How PASS differs from other asthma scores
Several pediatric asthma scores exist. The PASS is deliberately short and based on examination alone (three domains, seven-point spread after summation). Other instruments add respiratory rate, oxygen saturation, or dyspnea descriptors and use different scales (for example 5 to 15). When comparing patients or research cohorts, verify which score was used because acronyms overlap (PASS versus PAS Pediatric Asthma Score, and so on).
Practical tips at the bedside
- Serial scoring: Recompute PASS after initial SABA doses to document objective improvement or failure to respond.

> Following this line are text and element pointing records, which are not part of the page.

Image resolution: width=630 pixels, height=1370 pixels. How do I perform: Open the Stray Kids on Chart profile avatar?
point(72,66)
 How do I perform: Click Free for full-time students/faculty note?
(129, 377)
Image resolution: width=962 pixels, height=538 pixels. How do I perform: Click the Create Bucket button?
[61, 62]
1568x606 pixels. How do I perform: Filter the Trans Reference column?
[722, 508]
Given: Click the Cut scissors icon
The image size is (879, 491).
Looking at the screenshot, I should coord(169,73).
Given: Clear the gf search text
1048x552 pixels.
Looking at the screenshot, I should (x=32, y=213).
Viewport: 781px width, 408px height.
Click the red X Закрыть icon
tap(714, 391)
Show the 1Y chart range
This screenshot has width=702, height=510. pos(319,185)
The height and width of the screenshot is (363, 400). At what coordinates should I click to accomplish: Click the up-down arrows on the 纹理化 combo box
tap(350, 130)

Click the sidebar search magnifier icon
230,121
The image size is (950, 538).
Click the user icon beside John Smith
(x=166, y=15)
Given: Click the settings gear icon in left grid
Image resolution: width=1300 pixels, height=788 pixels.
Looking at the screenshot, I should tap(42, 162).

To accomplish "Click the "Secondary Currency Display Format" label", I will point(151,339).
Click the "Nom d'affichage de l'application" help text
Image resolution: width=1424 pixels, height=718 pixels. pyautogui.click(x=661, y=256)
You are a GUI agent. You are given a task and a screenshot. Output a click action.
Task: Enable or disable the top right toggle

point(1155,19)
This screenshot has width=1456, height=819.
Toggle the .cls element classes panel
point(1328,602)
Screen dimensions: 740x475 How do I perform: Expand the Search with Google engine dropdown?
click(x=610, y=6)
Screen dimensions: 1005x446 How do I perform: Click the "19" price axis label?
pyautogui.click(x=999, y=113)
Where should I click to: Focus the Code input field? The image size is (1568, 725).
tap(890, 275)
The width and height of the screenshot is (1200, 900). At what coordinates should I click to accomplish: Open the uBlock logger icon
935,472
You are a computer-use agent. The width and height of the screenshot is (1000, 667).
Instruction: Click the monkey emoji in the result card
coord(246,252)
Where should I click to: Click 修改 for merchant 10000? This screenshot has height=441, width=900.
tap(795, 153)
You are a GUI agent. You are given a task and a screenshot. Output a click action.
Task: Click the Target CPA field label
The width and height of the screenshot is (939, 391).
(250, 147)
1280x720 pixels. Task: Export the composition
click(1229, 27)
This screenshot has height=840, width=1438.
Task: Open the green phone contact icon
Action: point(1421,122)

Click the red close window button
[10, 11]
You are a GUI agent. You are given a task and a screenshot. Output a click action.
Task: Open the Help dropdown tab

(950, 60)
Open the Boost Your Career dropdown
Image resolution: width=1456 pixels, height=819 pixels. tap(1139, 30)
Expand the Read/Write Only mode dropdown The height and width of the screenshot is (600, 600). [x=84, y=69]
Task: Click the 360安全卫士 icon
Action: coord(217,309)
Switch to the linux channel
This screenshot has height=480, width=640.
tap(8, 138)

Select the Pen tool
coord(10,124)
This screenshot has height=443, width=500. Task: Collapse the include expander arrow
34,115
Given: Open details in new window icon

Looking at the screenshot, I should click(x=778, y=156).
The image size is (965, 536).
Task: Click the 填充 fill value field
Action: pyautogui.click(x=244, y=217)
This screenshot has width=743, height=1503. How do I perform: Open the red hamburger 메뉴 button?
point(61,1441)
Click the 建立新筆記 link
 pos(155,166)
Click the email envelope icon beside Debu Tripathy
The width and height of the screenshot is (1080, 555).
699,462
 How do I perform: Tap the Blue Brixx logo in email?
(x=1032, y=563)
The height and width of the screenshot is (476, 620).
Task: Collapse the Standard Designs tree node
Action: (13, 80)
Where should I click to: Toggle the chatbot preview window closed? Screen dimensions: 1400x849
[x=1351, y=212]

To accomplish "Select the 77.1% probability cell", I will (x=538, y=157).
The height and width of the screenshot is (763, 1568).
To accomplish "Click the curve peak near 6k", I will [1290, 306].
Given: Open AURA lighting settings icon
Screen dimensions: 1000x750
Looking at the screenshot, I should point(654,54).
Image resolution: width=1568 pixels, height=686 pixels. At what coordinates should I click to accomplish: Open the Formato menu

- Silent severe asthma: Do not reassure based on “quiet lungs” until you confirm adequate air entry; poor movement plus minimal wheeze can still produce a top wheezing score.
- Observer training: Moderate versus severe labels are inherently subjective. Brief calibration among staff improves consistency.
- Context: Anxiety, crying, and fever can alter inspection and auscultation; pause assessment when feasible.
Limitations
- PASS does not incorporate SpO2, respiratory rate, or blood gas results; critical illness can exist with examination lag.
- It does not replace peak expiratory flow or spirometry when the patient can perform those maneuvers reliably.
- Infants under about one year may be difficult to score consistently for expiration timing and wheeze characterization.
- Non-asthma mimics (foreign body, pneumonia, heart failure) can produce abnormal domain scores; the total reflects distress pattern, not definitive etiology.
Educational use
This material supports learning and standardized documentation of examination severity. It is not individualized medical advice and does not replace protocols or direct patient assessment.